# e39 BMW Budget IB Install



## kcdonahue (Sep 27, 2008)

Here is a log of my attempt to install a decent sounding system into my newly acquired 97 BMW 528i. I recently bought this thing with 140k on on the clock for $1000 from a stealership in NJ. The owner overheated it and cracked the head... The cost of the repairs was too much and the owner bought a new car. Luckily I had a good 328i cylinder head laying around that just required a bit of a skim and a valve job.... 

Here is a picture of the car... Or for now a picture of my old 73 BMW since I've haven't taken a picture of the new car yet.










Oh yeah, I like to turn wrenches in my spare time so it saved me a ton. A quick plug for my friends up at the German Car Shop in Edison NJ for letting me use a lift and some tools to make this happen!!!

The original stereo in the car was terrible. The first time I turned on the stereo it still had a tape in the deck of some old school Bollywood tunes! One of the front mids was totally dead and the ones in the rear would come and go when I hit bumps. I ended up having to resolder the inputs on the amp as the terminals for most of the inputs were broken. After my ride home from the shop my mind was made up to install a system that I could actually enjoy. Since I spend a lot of time commuting to work.

Front Stage:

At the moment I'm running a set of used Focal 165VRs passively in the factory locations. I picked the focals up from a forum member here a few months ago. I still need to do some dampening in the front doors but that is a project for the future...

Head Unit:

For a head unit I'm using the factory clunker and simply wired in a set of RCAs at the factory amp location in the trunk. It sounds Ok but the balanced output of the factory stereo puts out too much voltage for some of the old school amps that I have laying around. I also installed a Dice Silverline iPod adapter. Unfortunately I'm not very happy with it can not wait to resell it. I'm planning on upgrading to the Alpine 9887 when I get the cash, so I can use my iPod more effectively and use the processing capabilities to go active.

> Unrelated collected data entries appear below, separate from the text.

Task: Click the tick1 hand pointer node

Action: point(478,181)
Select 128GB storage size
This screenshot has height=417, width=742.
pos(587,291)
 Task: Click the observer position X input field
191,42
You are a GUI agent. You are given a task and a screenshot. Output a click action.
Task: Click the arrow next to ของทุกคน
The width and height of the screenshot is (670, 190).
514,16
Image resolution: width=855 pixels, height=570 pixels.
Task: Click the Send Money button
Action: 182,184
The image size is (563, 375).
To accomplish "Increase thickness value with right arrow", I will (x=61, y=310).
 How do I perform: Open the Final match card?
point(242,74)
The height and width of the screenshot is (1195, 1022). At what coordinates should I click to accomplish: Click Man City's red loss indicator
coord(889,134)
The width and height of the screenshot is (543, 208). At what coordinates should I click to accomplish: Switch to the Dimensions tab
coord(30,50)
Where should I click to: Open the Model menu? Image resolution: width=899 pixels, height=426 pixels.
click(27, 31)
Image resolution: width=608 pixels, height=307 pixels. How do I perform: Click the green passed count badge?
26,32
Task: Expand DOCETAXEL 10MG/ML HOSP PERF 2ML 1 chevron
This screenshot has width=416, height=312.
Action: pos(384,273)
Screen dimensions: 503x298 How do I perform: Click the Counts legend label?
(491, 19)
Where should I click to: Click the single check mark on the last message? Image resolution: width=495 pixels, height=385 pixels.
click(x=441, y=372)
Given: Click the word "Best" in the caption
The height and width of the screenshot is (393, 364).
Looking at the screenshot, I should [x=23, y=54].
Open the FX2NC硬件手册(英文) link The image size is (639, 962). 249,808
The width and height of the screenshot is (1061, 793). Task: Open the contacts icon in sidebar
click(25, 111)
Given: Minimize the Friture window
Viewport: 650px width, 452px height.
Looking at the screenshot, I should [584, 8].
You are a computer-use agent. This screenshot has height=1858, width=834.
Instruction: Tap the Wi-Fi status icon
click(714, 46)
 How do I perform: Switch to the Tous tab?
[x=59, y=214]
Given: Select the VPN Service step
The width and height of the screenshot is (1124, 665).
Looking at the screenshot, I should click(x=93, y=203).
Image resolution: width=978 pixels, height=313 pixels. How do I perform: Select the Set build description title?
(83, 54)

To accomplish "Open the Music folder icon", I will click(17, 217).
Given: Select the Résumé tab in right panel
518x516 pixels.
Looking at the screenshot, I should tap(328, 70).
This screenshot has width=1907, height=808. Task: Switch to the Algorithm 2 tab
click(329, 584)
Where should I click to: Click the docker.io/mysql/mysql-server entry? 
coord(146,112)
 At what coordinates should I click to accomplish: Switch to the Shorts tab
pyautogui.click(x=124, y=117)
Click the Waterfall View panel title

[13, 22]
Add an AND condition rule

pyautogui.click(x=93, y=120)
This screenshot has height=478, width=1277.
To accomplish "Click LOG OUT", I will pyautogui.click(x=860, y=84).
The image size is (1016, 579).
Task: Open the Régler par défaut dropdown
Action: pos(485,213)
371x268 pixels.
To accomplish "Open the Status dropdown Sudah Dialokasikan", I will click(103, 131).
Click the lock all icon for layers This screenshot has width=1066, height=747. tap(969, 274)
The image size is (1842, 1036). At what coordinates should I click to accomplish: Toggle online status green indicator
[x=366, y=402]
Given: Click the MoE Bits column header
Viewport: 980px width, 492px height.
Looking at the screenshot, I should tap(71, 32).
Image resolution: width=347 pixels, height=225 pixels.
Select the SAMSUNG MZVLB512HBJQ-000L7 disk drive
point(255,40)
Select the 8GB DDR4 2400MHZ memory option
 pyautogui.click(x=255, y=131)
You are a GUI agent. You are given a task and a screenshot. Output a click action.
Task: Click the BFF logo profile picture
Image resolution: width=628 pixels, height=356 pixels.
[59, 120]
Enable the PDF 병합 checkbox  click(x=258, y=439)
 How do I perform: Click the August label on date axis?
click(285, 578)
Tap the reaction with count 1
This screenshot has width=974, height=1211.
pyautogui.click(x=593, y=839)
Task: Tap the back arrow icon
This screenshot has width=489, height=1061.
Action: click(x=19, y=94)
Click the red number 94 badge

Here is a pic from my first day of construction on the subwoofer box:








A big thanks goes out to Pscalfano here on DIYMA for the inspiration to go with the infinite baffle setup!

Skip to today... I got a whole lot done since it was pretty warm out!










If you don't know it already Craftsman routers are total crap. I bought this thing about 10 years ago with a gift card. What a POS! the F-in bit kept working its way out even when i was barely cutting any MDF. Its not perfect but hell its going in my trunk...

Here is the enclosure sanded and painted. I had to set up a little space heater to get the paint to dry fast.









I've had a can of SEM texture paint laying around for a while that I bought for another project and figured what the hell, maybe it will hide some of the screw ups in my fiberglass.










the texture looks OK. I probably could have done a better job if I took my time.

A quick pic of the final color as its going on.










Here is the enclosure temporarily assembled. The ugly bumpy part in the front of the opening won't be visible once installed so I was lazy and left it that way. 



















And the front:


----------



## kcdonahue (Sep 27, 2008)

Amp rack fun.

I first picked up a used PPI PC6600 to run the system. It turned out to be dead and the seller was no where to be found. So then I yanked the old audio art 100MS and 200MS out of my old daily driver and attempted to install them. Because of the high voltage from the balanced signal from the head unit, the audio arts had a terrible turn on and off pop and also had a ton of hiss until I was blasting it. Luckily I had an Xtant 403a laying around that hasn't been used for years. I tried it out and everything sounded great. 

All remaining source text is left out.